- Exercise prompt
Work out the count of lines in the entries below that include "agent", and write only that count.

*** Opening Stored data ***

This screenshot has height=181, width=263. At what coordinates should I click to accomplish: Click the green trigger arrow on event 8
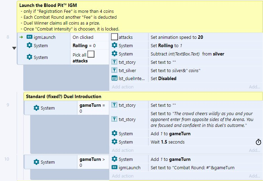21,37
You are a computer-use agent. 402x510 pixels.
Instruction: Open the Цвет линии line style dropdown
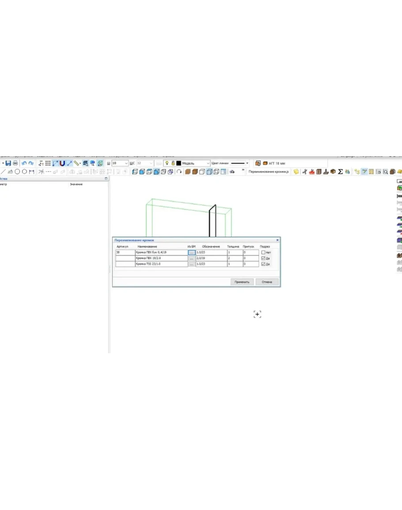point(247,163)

*** Closing Stored data ***
*** Opening Stored data ***

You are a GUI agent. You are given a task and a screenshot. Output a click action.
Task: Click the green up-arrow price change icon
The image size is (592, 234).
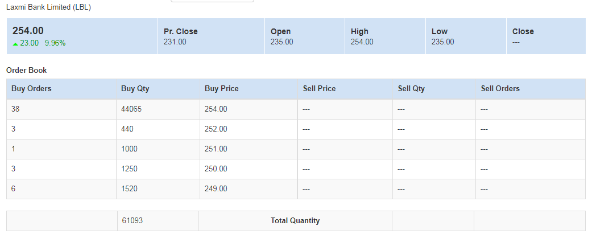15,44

*** Closing Stored data ***

- Output of the task
2